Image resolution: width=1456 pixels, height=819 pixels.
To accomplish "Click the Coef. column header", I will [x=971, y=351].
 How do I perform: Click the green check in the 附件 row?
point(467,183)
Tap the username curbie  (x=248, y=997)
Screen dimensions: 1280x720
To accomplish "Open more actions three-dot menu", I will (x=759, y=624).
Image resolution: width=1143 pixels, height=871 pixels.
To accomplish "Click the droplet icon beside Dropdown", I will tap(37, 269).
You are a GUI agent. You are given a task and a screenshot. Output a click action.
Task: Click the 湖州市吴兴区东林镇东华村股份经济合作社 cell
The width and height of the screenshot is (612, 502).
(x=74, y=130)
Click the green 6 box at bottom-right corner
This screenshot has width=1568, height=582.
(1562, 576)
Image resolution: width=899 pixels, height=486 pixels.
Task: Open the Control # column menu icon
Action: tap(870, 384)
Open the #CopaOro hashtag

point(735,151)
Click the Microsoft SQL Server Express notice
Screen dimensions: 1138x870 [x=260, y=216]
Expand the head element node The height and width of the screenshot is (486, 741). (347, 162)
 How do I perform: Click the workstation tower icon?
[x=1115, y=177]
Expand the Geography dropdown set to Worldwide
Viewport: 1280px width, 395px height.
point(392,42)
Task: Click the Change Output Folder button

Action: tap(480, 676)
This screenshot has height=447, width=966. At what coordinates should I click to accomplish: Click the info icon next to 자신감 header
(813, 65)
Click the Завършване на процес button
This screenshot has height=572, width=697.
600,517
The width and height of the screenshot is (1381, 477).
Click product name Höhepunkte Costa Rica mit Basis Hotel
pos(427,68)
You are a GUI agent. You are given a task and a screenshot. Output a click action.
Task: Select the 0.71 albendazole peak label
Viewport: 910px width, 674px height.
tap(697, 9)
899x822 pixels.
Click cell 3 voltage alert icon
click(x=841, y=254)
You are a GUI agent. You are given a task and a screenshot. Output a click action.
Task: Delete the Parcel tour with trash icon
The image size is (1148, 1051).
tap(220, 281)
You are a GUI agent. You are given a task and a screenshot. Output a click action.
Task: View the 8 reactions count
========================================================================
把以上材料逐行排成 Markdown 表格，设"序号"和"材料行"两列，空行不计。

# 预期输出
| 序号 | 材料行 |
|---|---|
| 1 | Image resolution: width=1456 pixels, height=819 pixels. |
| 2 | To accomplish "Click the Coef. column header", I will [x=971, y=351]. |
| 3 |  How do I perform: Click the green check in the 附件 row? |
| 4 | point(467,183) |
| 5 | Tap the username curbie  (x=248, y=997) |
| 6 | Screen dimensions: 1280x720 |
| 7 | To accomplish "Open more actions three-dot menu", I will (x=759, y=624). |
| 8 | Image resolution: width=1143 pixels, height=871 pixels. |
| 9 | To accomplish "Click the droplet icon beside Dropdown", I will tap(37, 269). |
| 10 | You are a GUI agent. You are given a task and a screenshot. Output a click action. |
| 11 | Task: Click the 湖州市吴兴区东林镇东华村股份经济合作社 cell |
| 12 | The width and height of the screenshot is (612, 502). |
| 13 | (x=74, y=130) |
| 14 | Click the green 6 box at bottom-right corner |
| 15 | This screenshot has width=1568, height=582. |
| 16 | (1562, 576) |
| 17 | Image resolution: width=899 pixels, height=486 pixels. |
| 18 | Task: Open the Control # column menu icon |
| 19 | Action: tap(870, 384) |
| 20 | Open the #CopaOro hashtag |
| 21 | point(735,151) |
| 22 | Click the Microsoft SQL Server Express notice |
| 23 | Screen dimensions: 1138x870 [x=260, y=216] |
| 24 | Expand the head element node The height and width of the screenshot is (486, 741). (347, 162) |
| 25 |  How do I perform: Click the workstation tower icon? |
| 26 | [x=1115, y=177] |
| 27 | Expand the Geography dropdown set to Worldwide |
| 28 | Viewport: 1280px width, 395px height. |
| 29 | point(392,42) |
| 30 | Task: Click the Change Output Folder button |
| 31 | Action: tap(480, 676) |
| 32 | This screenshot has height=447, width=966. At what coordinates should I click to accomplish: Click the info icon next to 자신감 header |
| 33 | (813, 65) |
| 34 | Click the Завършване на процес button |
| 35 | This screenshot has height=572, width=697. |
| 36 | 600,517 |
| 37 | The width and height of the screenshot is (1381, 477). |
| 38 | Click product name Höhepunkte Costa Rica mit Basis Hotel |
| 39 | pos(427,68) |
| 40 | You are a GUI agent. You are given a task and a screenshot. Output a click action. |
| 41 | Task: Select the 0.71 albendazole peak label |
| 42 | Viewport: 910px width, 674px height. |
| 43 | tap(697, 9) |
| 44 | 899x822 pixels. |
| 45 | Click cell 3 voltage alert icon |
| 46 | click(x=841, y=254) |
| 47 | You are a GUI agent. You are given a task and a screenshot. Output a click action. |
| 48 | Task: Delete the Parcel tour with trash icon |
| 49 | The image size is (1148, 1051). |
| 50 | tap(220, 281) |
| 51 | You are a GUI agent. You are given a task and a screenshot. Output a click action. |
| 52 | Task: View the 8 reactions count |